The Genesis of
Infertility: A Contemporary Reading of Biblical Responses
Rabbi Julie Pelc
Adler
After
the first humans’ expulsion from Eden, the twin values of conception and
reproduction ceased to be as simple as would the commandment, “be fruitful and multiply”
might suggest. Sarah,
Rebecca and Rachel[1] (three of
the four matriarchs in the Torah); as well as Hannah[2]

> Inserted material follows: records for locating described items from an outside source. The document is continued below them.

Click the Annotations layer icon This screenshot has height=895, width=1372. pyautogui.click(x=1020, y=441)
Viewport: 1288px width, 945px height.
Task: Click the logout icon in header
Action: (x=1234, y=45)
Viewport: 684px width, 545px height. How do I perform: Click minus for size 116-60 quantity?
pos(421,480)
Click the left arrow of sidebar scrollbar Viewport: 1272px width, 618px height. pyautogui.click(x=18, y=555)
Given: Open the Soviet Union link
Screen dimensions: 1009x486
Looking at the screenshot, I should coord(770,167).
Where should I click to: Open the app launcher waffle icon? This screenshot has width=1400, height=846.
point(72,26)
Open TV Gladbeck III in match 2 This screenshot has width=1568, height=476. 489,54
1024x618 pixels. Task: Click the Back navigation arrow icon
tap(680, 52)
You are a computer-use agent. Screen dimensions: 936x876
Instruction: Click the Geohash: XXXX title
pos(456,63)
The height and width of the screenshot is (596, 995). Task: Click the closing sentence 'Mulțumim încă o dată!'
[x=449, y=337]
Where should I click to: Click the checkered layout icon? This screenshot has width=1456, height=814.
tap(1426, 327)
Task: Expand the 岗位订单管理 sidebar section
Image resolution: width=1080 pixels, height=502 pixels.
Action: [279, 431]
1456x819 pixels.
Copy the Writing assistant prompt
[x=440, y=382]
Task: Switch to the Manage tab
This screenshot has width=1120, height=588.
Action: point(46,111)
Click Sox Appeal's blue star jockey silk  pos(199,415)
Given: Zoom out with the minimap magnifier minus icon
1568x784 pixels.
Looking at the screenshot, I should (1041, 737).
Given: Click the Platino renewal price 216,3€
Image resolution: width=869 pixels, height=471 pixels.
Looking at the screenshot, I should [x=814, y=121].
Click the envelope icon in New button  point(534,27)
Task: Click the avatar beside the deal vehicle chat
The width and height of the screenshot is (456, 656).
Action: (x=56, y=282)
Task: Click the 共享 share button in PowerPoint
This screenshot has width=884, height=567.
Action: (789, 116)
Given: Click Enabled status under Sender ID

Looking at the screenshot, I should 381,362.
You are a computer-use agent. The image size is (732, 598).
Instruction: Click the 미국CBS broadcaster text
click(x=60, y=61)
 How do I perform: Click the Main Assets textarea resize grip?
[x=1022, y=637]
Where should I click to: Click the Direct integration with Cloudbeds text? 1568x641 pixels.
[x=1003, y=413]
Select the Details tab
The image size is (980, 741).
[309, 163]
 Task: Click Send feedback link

in N’vi-im face serious challenges
trying to conceive[3]. Each woman is vocal about her struggle
in a way that befits her circumstance and personality, creating echoes that
span the generations, resounding for modern women who share their struggle.
Rachel lashes out
with words of anger, Hannah cries out to God in desperation, Isaac pleads with
God alongside Rebecca[4],
and Sarah takes matters into her own hands in order to ensure offspring for her
husband. Biblical women and their
partners confront and respond to a myriad of interconnected factors related to
infertility, struggling with the fact of their barrenness, its theological and
sociological implications, and an attempt to make meaning in their suffering.
THEOLOGIAL
The text
attributes the power of opening and closing wombs to God[5]. As God is therefore an active player in
the struggle of each of these women for fertility, their quest becomes one of
theological import. Hannah’s
prayers are perhaps the most oft mentioned, as her pleas to God are credited as
the invention of silent prayer (“Hannah was praying in her heart, and her lips
were moving but her voice was not heard”) [6].
Whereas Hannah’s
physical response to her suffering is to weep, Sarah’s is to laugh. The absurdity of the promise and the
possibility of hope so long denied must have hurt as deeply as had her years of
barrenness. Yet, Sarah is
chastised for her laughter, as if to deny its acceptability as a legitimate
emotional release to the decades of dreams deferred.
The most readily
answered prayer is that of Isaac, uttered on behalf of his wife, Rebecca[7]. She becomes pregnant seemingly right
away: “And Isaac entreated YHVH for his wife because she was barren and YHVH
was entreated of him and Rebecca his wife conceived”. The Hebrew is almost playful, using words with a lyrical
lilt and symmetry between the one requesting and the One answering the prayer[8]. Also, Rebecca is referenced twice in
the same sentence as אִשְׁתּֽוֹ׃, “his wife”, thereby emphasizing the strong
connection between the two and illustrating his active participation in
entreating God. He never abandons
hope that Rebecca, herself, might conceive (taking another wife in her stead or
chastising her for her barrenness).
God here is immediately responsive, and the couple moves from infertile
in Genesis 25:21 to expectant parents of twins in the very next verse. For Isaac and Rebecca, there
never seems to be a loss of hope or faith in God’s ability to alleviate
Rebecca’s barrenness.
Rachel, on the
other hand, seems to suffer a crisis of faith in the face of her
barrenness. Rather than to God,
Rachel cries out to her husband, Jacob, saying, “Give me children, else I die!”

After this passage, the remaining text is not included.